Abalada com os longos meses de uma quarentena rígida adotada para impedir a entrada da Covid-19 na casa onde mora com a avó de 88 anos, a influenciadora digital carioca Renata Alfaia decidiu sair para se encontrar pela primeira vez em muito tempo com seu parceiro, aproveitando a perda de força do coronavírus no Brasil.
Bastou um encontro presencial após oito meses de distanciamento para ser contaminada, num reflexo do novo momento da epidemia no país, em que o esgotamento da população com as medidas de prevenção e a retomada das atividades têm provocado um repique de casos e despertado temores de uma segunda onda.
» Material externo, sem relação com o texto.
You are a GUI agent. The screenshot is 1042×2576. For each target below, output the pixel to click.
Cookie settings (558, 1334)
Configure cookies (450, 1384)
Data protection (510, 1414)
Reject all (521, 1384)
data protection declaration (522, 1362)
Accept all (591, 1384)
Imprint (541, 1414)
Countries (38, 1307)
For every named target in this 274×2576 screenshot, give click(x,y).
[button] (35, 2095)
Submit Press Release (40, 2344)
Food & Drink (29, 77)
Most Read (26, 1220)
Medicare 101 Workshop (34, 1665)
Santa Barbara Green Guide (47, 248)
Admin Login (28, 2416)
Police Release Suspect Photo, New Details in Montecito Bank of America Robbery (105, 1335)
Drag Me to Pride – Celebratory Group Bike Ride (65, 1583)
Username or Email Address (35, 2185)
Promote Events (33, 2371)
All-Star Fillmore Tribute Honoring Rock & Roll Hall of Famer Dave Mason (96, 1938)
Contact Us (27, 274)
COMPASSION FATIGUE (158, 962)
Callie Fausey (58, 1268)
“Eu já estava há muitos meses sem encontrar ninguém, isso mexeu um pouco com meu psicológico, então eu resolvi voltar a encontrar algumas pessoas, ao ar livre, com pouca gente, sempre tomando muito cuidado. Nisso eu resolvi encontrar uma pessoa que eu me relaciono há um tempo já, converso todo dia, mas não encontrava há meses. Peguei dele”, disse Alfaia, de 33 anos.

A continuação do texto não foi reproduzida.